In summary, over the past decades, legal and legislative actions highlight the twisted path of the legal use of marijuana for medical purposes. Legislation made very little distinction between narcotics, cocaine, and marijuana; federal law did not recognize any distinction between marijuana and other illicit substances.
While the 1937 Marijuana Tax Act effectively stopped physicians from using marijuana as medicine, the 1970 Controlled Substances Act placed marijuana as a Schedule I drug, and subsequent efforts to move marijuana from Schedule I to another schedule repeatedly failed. Often, state regulations differed sharply with congressional action as numerous states allowed for the medical use of marijuana. The U.S. federal government does not, and never has, recognized legitimate medical uses of marijuana. The risks of smoking could be avoided by using medical use of cannabis in a therapeutic research alternatives ways of delivering THC, such as lozenges, sublingual delivery.

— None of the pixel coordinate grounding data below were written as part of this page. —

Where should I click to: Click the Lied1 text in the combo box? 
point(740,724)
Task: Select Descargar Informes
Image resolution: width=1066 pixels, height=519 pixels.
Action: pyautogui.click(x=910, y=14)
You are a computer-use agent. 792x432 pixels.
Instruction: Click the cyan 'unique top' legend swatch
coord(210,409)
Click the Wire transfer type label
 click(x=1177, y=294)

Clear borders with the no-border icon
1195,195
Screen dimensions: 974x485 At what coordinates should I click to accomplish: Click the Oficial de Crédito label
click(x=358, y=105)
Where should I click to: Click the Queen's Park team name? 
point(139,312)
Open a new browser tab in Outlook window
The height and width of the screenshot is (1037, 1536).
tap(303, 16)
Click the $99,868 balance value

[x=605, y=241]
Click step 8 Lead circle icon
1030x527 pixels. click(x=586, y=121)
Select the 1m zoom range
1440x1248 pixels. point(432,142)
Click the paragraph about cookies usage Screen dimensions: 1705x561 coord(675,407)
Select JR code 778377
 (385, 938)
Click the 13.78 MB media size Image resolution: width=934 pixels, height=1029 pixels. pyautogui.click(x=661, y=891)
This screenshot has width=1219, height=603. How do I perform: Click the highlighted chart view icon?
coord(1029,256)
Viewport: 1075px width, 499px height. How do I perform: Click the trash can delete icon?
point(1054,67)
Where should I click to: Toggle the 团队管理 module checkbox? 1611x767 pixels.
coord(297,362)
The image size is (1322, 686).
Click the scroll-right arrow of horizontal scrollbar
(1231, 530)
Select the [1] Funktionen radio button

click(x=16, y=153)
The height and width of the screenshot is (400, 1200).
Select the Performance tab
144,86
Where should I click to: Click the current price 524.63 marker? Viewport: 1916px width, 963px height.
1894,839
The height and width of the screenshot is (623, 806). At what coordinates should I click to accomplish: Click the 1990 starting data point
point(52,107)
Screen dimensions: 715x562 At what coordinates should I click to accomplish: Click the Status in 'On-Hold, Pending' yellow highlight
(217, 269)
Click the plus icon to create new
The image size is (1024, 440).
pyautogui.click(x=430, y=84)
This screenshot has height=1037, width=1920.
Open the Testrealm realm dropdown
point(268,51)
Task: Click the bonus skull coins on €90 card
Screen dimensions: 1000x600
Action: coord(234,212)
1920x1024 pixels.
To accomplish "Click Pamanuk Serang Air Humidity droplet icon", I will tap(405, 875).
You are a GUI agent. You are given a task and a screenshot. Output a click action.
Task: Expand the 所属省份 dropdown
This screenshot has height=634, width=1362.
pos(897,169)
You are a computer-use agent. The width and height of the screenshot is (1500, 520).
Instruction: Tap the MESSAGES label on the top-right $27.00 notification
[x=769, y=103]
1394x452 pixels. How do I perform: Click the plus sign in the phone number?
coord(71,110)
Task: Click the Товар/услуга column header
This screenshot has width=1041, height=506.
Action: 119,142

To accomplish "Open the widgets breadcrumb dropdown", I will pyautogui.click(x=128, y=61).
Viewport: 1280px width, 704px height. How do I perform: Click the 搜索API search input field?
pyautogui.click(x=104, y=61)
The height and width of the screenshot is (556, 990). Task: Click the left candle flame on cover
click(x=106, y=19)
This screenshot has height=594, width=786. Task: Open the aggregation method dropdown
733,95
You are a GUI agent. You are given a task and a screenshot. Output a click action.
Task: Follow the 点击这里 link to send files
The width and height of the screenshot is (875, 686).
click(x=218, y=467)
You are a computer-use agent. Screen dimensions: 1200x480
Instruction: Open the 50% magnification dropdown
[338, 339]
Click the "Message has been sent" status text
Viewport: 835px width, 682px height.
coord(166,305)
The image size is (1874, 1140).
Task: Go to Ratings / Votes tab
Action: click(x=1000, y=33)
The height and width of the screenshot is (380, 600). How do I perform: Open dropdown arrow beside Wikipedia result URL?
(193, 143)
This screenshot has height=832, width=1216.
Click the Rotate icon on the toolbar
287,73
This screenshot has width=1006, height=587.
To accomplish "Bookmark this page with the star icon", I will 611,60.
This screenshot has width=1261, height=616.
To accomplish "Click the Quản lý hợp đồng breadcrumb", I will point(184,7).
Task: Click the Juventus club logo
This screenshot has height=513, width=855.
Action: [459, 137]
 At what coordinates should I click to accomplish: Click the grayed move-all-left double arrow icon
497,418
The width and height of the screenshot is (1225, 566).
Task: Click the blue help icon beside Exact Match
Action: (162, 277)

Much remains unknown about the effects of marijuana on human psychological and physical health. Nonetheless, studies have provided strong evidence that marijuana use can produce multiple adverse effects and that many people experience problems related to marijuana use. The demonstration of causal relationships between marijuana and some of these effects has proven difficult, and the magnitude of risk and functional significance of some effects remains elusive. As with other abused substances, many individuals use marijuana without significant consequence, but others misuse, abuse, or become dependent. Dependence on marijuana develops in much the same way as with other drugs, although in general the associated consequences appear less severe than those associated with alcohol, heroin, or cocaine dependence.